MINNEAPOLIS: Local officials in Minneapolis slammed federal agencies Friday for excluding them from the probe into an immigration officer’s fatal shooting of a woman, as public outrage grew ahead of planned weekend protests.
Officials in the midwestern state of Minnesota said their law enforcement agencies have been excluded from the investigation into the killing of motorist Renee Good by a federal immigration officer on Wednesday.
A local prosecutor said Friday that federal investigators had taken Good’s car and the shell casings from the scene.
The Trump administration has sought to paint the victim as a “domestic terrorist,” insisting that the Immigration and Customs Enforcement (ICE) agent who fatally shot her was acting in self-defense.
Cell phone footage apparently taken by the officer who fired the fatal shots shows him interacting with Good as he approaches and circles her car, and her saying, “I’m not mad at you.”
After he passes in front of the car, another agent can be heard ordering Good to exit the vehicle before she tries to drive off and shots ring out.
The White House insisted the video gave weight to the officer’s claim of self-defense — even though the clip does not show the moment the car moved away, or him opening fire.
“This is not the time to bend the rules. This is a time to follow the law... The fact that Pam Bondi’s Department of Justice and this presidential administration has already come to a conclusion about those facts is deeply concerning,” Minneapolis Mayor Jacob Frey, a Democrat, told a briefing on Friday.
“We know that they’ve already determined much of the investigation,” he said, adding that the state’s Bureau of Criminal Apprehension, within its department of public safety, has consistently run such investigations.
“Why not include them in the process?” Frey said.
On Thursday, US Vice President JD Vance said that the ICE officer, named in US media as Jonathan Ross, had “absolute immunity” — a claim disputed by local prosecutors.
Court filings seen by AFP showed that in June 2025, Ross was dragged 100 yards along a road by a car driven by a man who was the subject of immigration enforcement activity.
“When the FBI, when the federal agencies, say they won’t share evidence with the local authorities, the public can’t trust that it’s going to be a true, transparent investigation,” said local Patrick O’Shaughnessy, 43.

- ‘Get out’ -

Minnesota officials have said that local investigators were initially invited by the FBI to participate in the inquiry into the shooting of Good, but were subsequently blocked from taking part.
Good, 37, was shot in the head as she apparently tried to drive away from ICE in the Midwestern US city as officers approached her car, which they said blocked their way.
Good was one of four people who have been killed by ICE since Trump launched his immigration crackdown.
Good’s wife Becca Good told local media that they had gone to the scene of immigration enforcement activity to “support our neighbors.”

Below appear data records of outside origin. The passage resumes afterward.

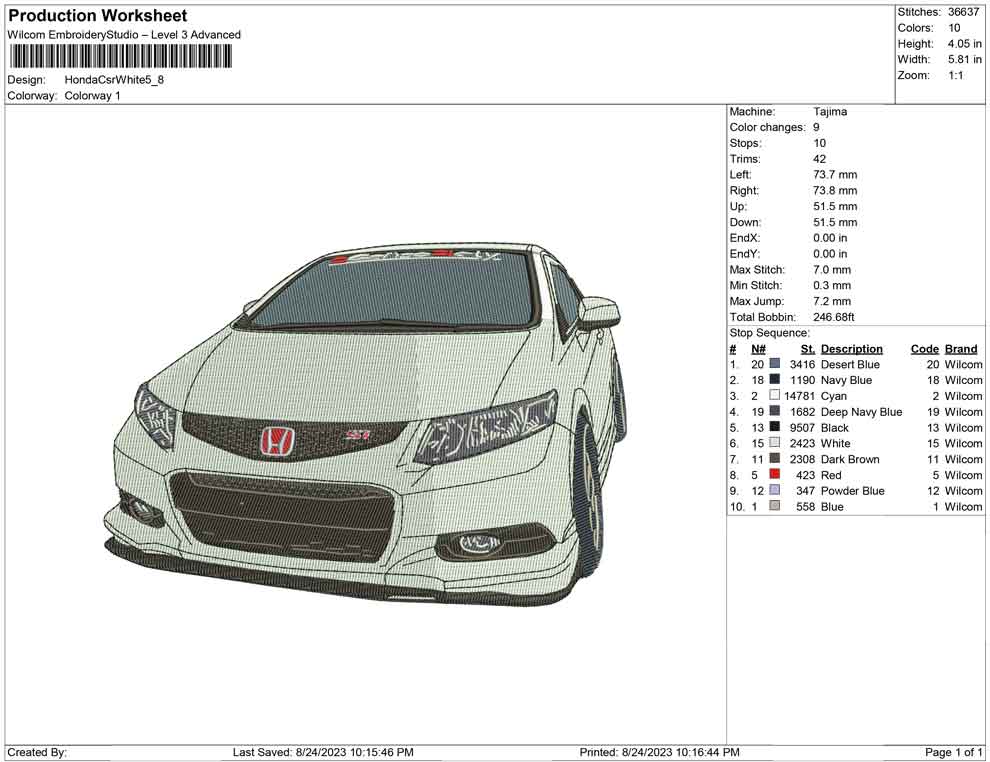
Task: Click the red Honda H emblem
Action: tap(276, 442)
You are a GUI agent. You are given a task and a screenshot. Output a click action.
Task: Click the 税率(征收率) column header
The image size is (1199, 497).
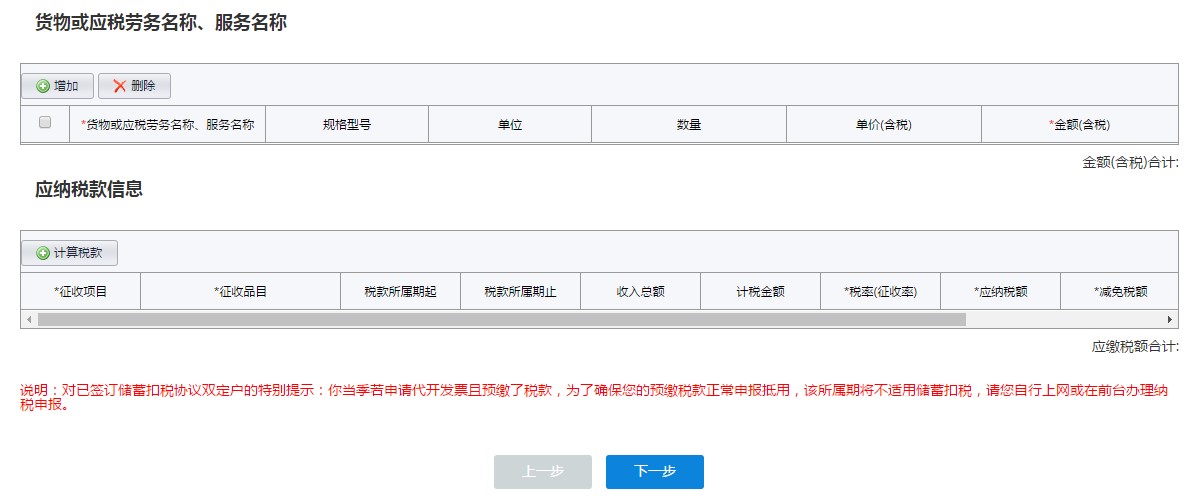pos(880,292)
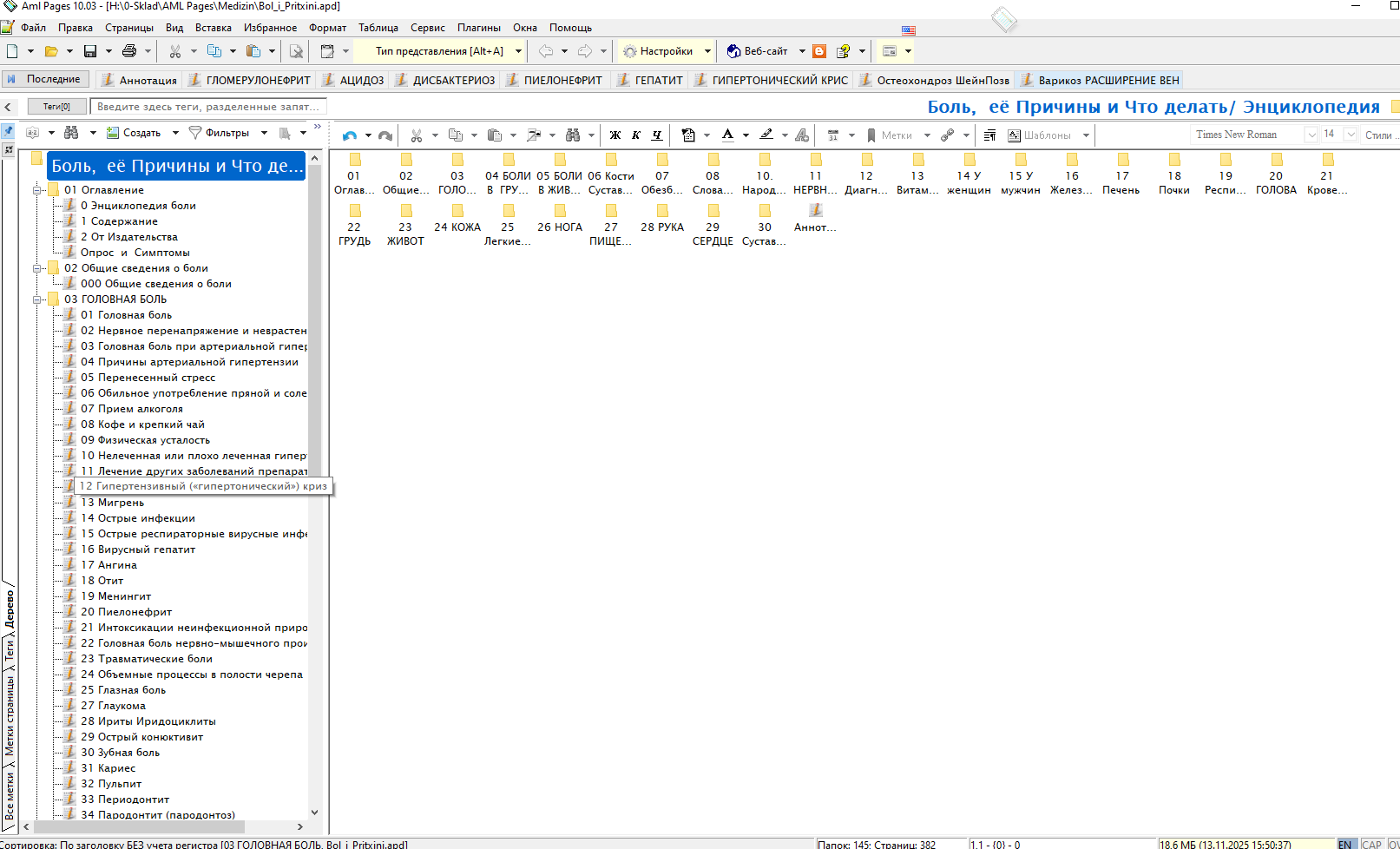Open the Плагины menu
This screenshot has height=849, width=1400.
coord(478,28)
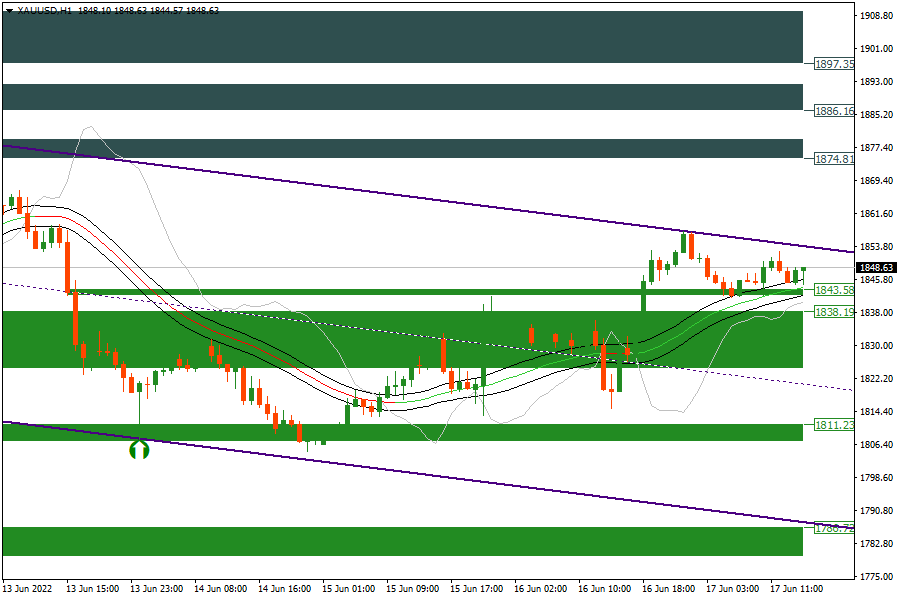Image resolution: width=900 pixels, height=600 pixels.
Task: Select the 1838.19 zone price label
Action: point(833,312)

“We had whistles. They had guns,” she said.
Local prosecutor Mary Moriarty, the Hennepin County attorney, said “our goal must be that a thorough investigation is completed at the local level.”
“The FBI currently has, for example, Ms Good’s car, the shell casings and witness interviews.”
Moriarty unveiled an online evidence portal, calling for submissions so that all available leads could be compiled.
She added that she hoped federal authorities would reconsider and “at least” give local detectives access to evidence.
Protest action continued Friday with hundreds gathering at a federal facility that has become a focal point of anti-ICE demonstrations with at least one detention seen.
Federal immigration officers armed with pepperball guns and tear gas clashed with the noisy crowd.
There were some 1,000 weekend protest gatherings planned across the United States, according to organizers.
“You can’t trust anything that (the Trump administration) say, they have their own agenda, and I think they’re drunk on power quite clearly,” said master gardener Kate Netwal, 66.